Mijn ouders vinden het maar niks, zo alleen in het bos. Ik ben er zelf van overtuigd dat ik statistisch gezien een grotere kans heb om dood te gaan in Amsterdam. Maar de perceptie van gevaar is relatief. En wat is gevaar eigenlijk? Wolven en lynxen verbleken bij bedreigingen van een heel ander kaliber: Tim en mijn werk. Het is wel een beetje oneerlijk, want Tim en mijn werk kunnen daar niets aan doen. Het is míjn hoofd die al maandenlang in piekermodus staat. Als ik aan één van beide denk, wordt direct het gevoel geactiveerd dat ik er een zootje van maak. Fail, fail, fail. En dan met zo’n rood zwaailicht erboven. Wandelen kalmeert enorm. Maar soms word ik ook boos. Waarom kan ik niet elke dag in het bos zijn? Waarom is mijn leven niet perfect en rustig en overzichtelijk zoals hier?
‘Deal er maar mee,’ zegt mijn boek. ‘Alles wat klote is, hoort ook bij het leven.’ Gelukkig beschrijft datzelfde boek ook hoe je daar dan mee moet dealen. Met compassie. Dus geen ‘fuck mijn leven en mezelf, ik ben toch hopeloos’-houding. Maar meer een ‘ik heb het soms zwaar, maar dat heeft iedereen wel eens en dat is ook oké’-gedachte.

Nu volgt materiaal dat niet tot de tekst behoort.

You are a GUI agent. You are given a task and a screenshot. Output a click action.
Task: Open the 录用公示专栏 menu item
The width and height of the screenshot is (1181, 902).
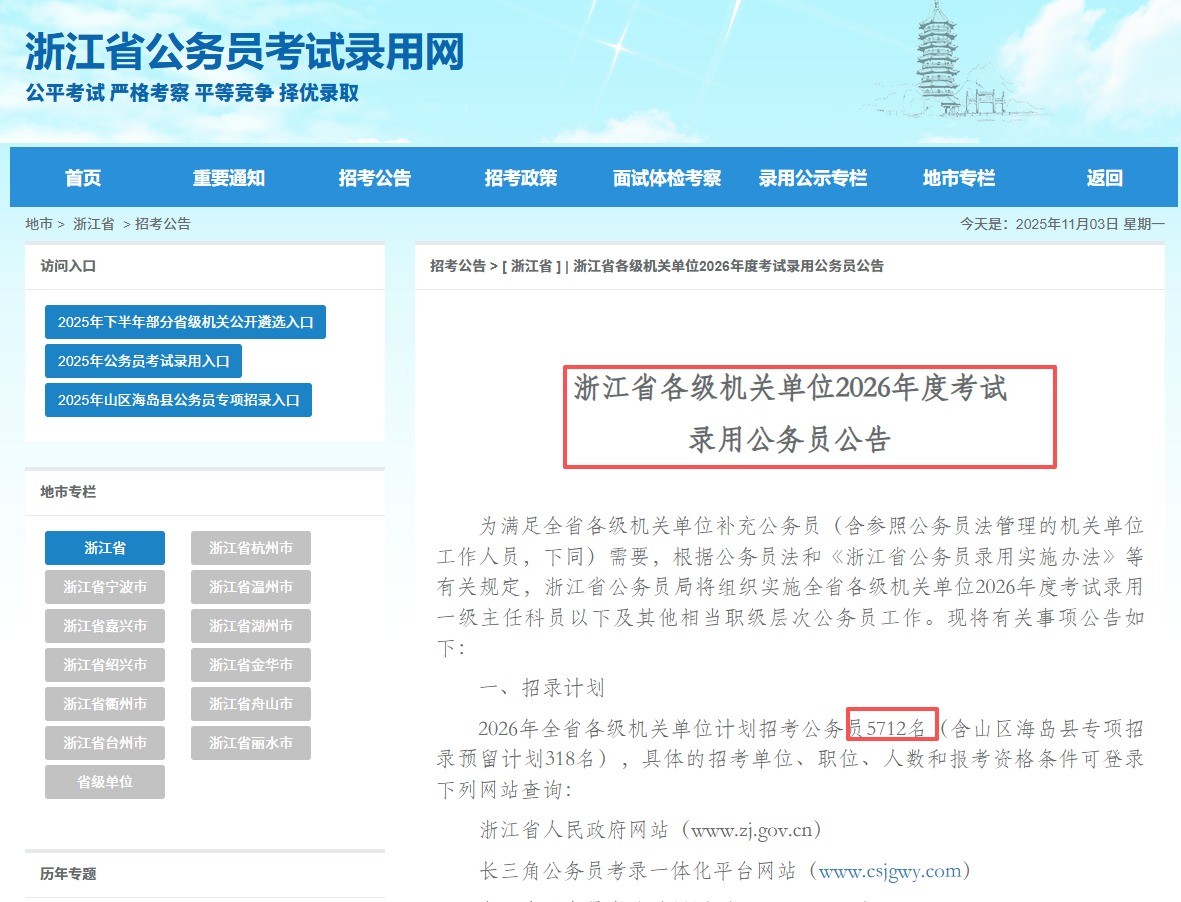coord(813,178)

Ik wilde deze vakantie niet alleen maar emotionele shit verwerken. Ik was, geïnspireerd door Into the Wild en de schrijfsels van Thoreau, benieuwd of ik in de wildernis zou passen. Vandaar die grot en die rugzak. Het antwoord is ja. Gedeeltelijk. Ondanks mijn angst voor roofdieren (de mens inclusief), is het zo relaxed om de hele dag buiten te zijn! Maar ik merk ook iets nieuws. Mijn levenslange filosofie dat alles wat ik nodig heb in een rugzak past, begint te rammelen. Want iedere keer als ik alleen op reis ga, merk ik dat ik mezelf in praktische zin prima red, maar toch echt geen loner ben. Ik mis mensen om me heen. Niet zomaar mensen, maar mensen die ik al lang ken, waar ik een band mee heb. Ik kan geen liefde en begrip in mijn rugzak stoppen (alleen chocola). En zolang dat niet kan, biedt die rugzak alleen maar schijnvrijheid. Into the Wild wordt zo niet meer dan een vakantie. Maar dat werd in het gelijknamige boek ook al geconcludeerd: happiness is only real when shared.
Ik ben ruim op tijd terug in Saverne, een halve dag voordat ik de trein naar huis neem. Omdat het koud is, en mijn rugzak allang niet meer als een last voelt, besluit ik nog maar een keer de bergen in te klimmen. Een uur gaans van het stadje staat een geruïneerd kasteel uit de 11e eeuw. Vanaf daar is er een prachtig uitzicht over het dal. Helaas regent het en ik druip verkleumd af richting de camping. Op het moment dat ik tegen de receptioniste zeg dat ik hoop dat het stopt met regen (en, typisch genoeg, pleurer – huilen – gebruik in plaats van pleuvoir – regenen), breekt de zon door. Een paar uur nagenieten in het gras voelt als een beloning na zo’n intensieve week.
In de metro in Amsterdam weiger ik mijn rugzak af te doen. Ik wil niet dat de tocht voorbij is.



* Het boek dat ik las, was Self-compassion van Kristin Neff. Hij was iedere extra gram gewicht dubbel en dwars waard.